Synovial Proliferation on Routine Ultrasound: Active or Inactive? A Prospective Study
There is cumulating evidence for the presence of non-observed or subclinical joint bleeding in patients with haemophilia. Early detection of active subclinical synovial proliferation would allow early intervention in order to prevent deterioration of joint health. Patients with subclinical (=non-observed) signs of synovial proliferation in knee(s), ankle(s) and/or elbow(s) will be invited to participate in this study to further characterize the synovial proliferation status (active or inactive) by means of physical examination, MRI, ultrasound and elastography.

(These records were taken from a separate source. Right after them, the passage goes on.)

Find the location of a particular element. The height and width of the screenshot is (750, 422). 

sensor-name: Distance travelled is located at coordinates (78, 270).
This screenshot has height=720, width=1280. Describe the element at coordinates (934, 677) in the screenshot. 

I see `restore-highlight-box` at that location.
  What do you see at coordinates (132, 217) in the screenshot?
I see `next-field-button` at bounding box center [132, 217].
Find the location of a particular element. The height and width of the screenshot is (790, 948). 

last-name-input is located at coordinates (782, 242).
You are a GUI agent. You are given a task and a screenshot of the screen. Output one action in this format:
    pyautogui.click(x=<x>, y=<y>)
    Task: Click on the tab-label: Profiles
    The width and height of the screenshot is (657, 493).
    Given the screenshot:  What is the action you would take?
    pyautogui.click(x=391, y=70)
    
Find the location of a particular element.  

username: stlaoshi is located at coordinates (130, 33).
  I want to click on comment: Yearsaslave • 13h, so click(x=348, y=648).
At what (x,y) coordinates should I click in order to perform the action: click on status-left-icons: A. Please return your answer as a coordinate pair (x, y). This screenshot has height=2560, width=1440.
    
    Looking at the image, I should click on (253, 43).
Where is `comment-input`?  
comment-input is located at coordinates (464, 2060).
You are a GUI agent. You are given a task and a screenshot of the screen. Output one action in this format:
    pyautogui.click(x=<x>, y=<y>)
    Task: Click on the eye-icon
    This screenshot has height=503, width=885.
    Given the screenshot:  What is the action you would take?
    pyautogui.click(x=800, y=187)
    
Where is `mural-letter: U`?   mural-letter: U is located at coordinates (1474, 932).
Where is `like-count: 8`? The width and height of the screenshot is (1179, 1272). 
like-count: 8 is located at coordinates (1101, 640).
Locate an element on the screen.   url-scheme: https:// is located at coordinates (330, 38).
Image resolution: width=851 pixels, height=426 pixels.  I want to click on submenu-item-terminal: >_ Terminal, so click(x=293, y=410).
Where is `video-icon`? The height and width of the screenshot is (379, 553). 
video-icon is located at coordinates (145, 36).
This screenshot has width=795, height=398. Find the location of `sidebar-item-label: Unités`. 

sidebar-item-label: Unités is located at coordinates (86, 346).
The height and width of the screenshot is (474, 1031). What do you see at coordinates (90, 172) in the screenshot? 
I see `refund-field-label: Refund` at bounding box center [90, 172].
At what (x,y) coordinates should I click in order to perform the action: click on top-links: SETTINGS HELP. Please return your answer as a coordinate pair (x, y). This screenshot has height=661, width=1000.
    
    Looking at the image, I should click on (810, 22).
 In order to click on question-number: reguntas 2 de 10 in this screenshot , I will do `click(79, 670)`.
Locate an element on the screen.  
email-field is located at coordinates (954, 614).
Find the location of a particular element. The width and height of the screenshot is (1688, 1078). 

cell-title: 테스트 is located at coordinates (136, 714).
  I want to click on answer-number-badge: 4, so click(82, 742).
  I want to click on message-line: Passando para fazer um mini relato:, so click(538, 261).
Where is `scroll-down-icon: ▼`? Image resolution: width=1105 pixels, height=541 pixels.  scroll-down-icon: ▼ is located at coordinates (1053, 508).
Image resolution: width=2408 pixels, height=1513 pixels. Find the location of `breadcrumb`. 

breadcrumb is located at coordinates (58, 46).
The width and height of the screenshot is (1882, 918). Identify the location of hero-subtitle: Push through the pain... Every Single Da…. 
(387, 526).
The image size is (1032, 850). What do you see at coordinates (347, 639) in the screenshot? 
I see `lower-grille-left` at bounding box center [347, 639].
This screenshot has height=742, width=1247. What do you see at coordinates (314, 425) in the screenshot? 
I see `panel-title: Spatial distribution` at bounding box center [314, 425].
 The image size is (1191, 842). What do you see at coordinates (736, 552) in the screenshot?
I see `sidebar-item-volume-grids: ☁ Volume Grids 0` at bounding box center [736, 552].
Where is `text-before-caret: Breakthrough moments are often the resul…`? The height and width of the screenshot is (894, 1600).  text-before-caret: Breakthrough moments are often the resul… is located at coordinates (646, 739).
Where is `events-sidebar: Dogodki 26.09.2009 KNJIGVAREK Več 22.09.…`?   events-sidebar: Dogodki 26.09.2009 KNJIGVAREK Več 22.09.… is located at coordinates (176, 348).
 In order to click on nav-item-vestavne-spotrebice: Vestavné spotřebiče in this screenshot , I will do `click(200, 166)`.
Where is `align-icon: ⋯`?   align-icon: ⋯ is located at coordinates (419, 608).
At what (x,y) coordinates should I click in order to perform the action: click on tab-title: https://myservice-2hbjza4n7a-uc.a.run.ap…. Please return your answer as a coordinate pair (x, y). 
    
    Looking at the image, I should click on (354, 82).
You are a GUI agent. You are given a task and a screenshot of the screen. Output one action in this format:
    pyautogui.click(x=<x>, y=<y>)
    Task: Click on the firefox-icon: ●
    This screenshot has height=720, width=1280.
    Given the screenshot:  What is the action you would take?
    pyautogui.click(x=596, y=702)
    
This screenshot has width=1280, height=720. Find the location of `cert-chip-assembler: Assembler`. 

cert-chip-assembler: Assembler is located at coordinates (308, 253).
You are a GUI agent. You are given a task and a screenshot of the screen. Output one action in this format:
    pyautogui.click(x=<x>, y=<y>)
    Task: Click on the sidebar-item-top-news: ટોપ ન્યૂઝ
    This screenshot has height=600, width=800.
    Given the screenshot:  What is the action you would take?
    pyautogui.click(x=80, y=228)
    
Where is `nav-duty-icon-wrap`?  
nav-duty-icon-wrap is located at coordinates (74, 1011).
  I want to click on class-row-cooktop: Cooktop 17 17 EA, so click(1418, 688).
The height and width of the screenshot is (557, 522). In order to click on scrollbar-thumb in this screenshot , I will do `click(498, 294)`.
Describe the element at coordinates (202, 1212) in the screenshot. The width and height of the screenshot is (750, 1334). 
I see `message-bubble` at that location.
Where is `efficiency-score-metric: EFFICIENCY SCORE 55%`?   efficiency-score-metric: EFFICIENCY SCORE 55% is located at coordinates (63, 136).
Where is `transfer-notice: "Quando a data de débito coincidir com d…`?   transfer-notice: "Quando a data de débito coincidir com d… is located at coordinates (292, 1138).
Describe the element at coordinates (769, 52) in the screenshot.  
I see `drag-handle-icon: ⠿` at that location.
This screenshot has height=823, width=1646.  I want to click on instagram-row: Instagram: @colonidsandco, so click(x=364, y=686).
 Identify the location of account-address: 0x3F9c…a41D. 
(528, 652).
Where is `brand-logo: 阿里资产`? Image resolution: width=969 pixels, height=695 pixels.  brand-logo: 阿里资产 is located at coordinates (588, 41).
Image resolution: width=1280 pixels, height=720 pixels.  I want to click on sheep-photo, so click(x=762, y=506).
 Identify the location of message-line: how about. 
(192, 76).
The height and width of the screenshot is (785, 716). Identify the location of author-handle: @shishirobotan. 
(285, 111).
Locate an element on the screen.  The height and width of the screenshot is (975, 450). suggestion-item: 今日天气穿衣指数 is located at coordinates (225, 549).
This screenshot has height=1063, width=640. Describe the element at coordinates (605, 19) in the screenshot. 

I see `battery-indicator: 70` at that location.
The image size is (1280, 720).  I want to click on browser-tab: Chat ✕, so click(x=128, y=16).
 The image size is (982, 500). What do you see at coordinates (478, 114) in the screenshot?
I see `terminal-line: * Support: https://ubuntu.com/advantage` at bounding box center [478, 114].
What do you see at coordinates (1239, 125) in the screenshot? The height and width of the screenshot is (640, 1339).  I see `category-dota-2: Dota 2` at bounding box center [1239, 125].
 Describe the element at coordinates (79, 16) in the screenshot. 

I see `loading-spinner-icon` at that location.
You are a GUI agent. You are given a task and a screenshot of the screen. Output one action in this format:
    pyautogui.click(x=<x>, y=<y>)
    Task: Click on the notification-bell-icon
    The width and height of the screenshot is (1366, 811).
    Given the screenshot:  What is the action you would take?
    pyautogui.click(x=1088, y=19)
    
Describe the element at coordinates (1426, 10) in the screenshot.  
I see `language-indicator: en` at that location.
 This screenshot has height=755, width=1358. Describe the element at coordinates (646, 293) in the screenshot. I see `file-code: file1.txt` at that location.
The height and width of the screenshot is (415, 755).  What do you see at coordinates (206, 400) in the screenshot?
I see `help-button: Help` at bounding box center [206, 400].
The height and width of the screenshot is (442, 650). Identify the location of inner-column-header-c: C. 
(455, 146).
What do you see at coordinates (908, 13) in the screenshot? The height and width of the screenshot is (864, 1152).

Synovial proliferation status will be monitored for a maximum period of 12 weeks, during which participants will also receive standard-of-care treatment, i.e. administration of optimized coagulation factor replacement therapy and prescription of the NSAID celecoxib (optional).
• Gender: male
• Patients with severe haemophilia A or B
• Treated with registered prophylaxis medication including coagulation factors and by- passing agents.
• Age ≥ 12 years
• Subclinical synovial proliferation in ≥1 joint (ankle, knee and/or elbow), defined as the presence of hypertrophic synovium, score \>0 according to the HEAD-US protocol, as confirmed during routine ultrasound screening.
• Able to give written informed consent.